31、優選的,所述加速度平滑約束條件定義了在速度指令變化點上允許的最大加速度階躍值,所述過渡處理采用線性插值方法在速度指令變化點的前后采樣點之間插入新的速度指令,使得加速度值不超過所述最大加速度階躍值。
32、優選的,所述深度時序學習模型包含一個用于提取局部時間特征的門控循環編碼器,以及一個用于捕捉長周期依賴關系的多頭自注意力解碼器,所述軌跡校正記錄首先經過所述門控循環編碼器轉換為隱藏狀態序列,所述隱藏狀態序列再輸入至所述多頭自注意力解碼器生成最終的優化軌跡控制信號。
33、優選的,所述軌跡校正記錄首先經過所述門控循環編碼器轉換為隱藏狀態序列,具體包括:
34、將所述軌跡校正記錄按校正周期順序輸入至所述門控循環編碼器;
35、在所述門控循環編碼器的每個時間步,根據當前校正周期的數據與前一隱藏狀態計算更新門和重置門;
36、利用所述更新門控制前一隱藏狀態的保留程度,利用所述重置門控制前一隱藏狀態對當前候選隱藏狀態的貢獻;
37、根據所述更新門、所述重置門及當前輸入數據計算當前時間步的候選隱藏狀態;
38、結合所述更新門與所述候選隱藏狀態生成當前時間步的隱藏狀態;
39、遍歷所有校正周期后,輸出由每個時間步的隱藏狀態構成的隱藏狀態序列;
40、所述隱藏狀態序列再輸入至所述多頭自注意力解碼器生成最終的優化軌跡控制信號,具體包括:
41、將所述隱藏狀態序列作為輸入序列提供給所述多頭自注意力解碼器;
42、在所述多頭自注意力解碼器內,將所述輸入序列分別線性投影至多個不同的子空間,形成多組查詢向量、鍵向量和值向量;
43、在每組子空間內,計算所述查詢向量與所有鍵向量的點積,得到注意力權重分數;
44、對所述注意力權重分數進行縮放和歸一化處理,得到歸一化注意力權重;
45、使用所述歸一化注意力權重對對應的值向量進行加權求和,得到子空間的輸出;
46、將多個子空間的輸出進行拼接并再次線性投影,得到融合了全局信息的上下文向量;
47、將所述上下文向量通過前饋神經網絡進行非線性變換,輸出最終的優化軌跡控制信號。
48、與現有技術相比,本發明的優點和積極效果在于:
49、通過構建一個由歷史優化策略節點及其穩定性特征向量組成的軌跡優化策略圖譜,并將實時提取的一致性特征向量作為查詢輸入進行多層級匹配檢索,能夠直接從歷史經驗庫中快速定位到與當前運動狀態最適配的預定義優化策略。這一機制將在線軌跡優化問題轉化為高效的模式匹配與策略檢索過程,降低了傳統在線優化算法或復雜神經網絡模型帶來的計算開銷,實現了對工業機器人運動狀態的毫秒級策略響應,克服了因計算延遲導致的控制性能下降問題。

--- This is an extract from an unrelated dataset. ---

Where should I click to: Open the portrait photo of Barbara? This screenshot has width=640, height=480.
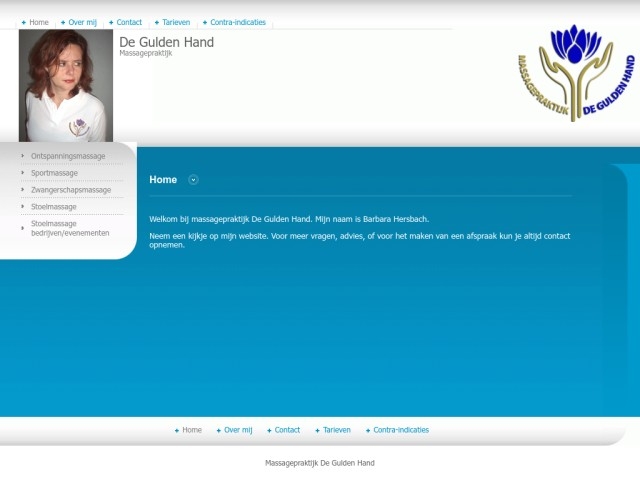[66, 86]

50、采用門控循環單元與注意力機制協同工作的深度時序學習模型來處理由多個校正周期組成的軌跡校正記錄。門控循環機制能夠捕捉校正記錄中的長程時序依賴,而注意力機制則動態分析并賦予不同校正周期以差異化的權重,識別出關鍵校正節點及其影響。這種協同工作方式使得模型能夠深入理解整個校正序列內部的復雜關聯,從而合成出更精準、平滑且前瞻性的最終軌跡控制信號。這不僅避免了因簡單疊加校正量可能引發的系統振蕩,還提升了控制系統對連續擾動的適應能力與軌跡的整體收斂質量。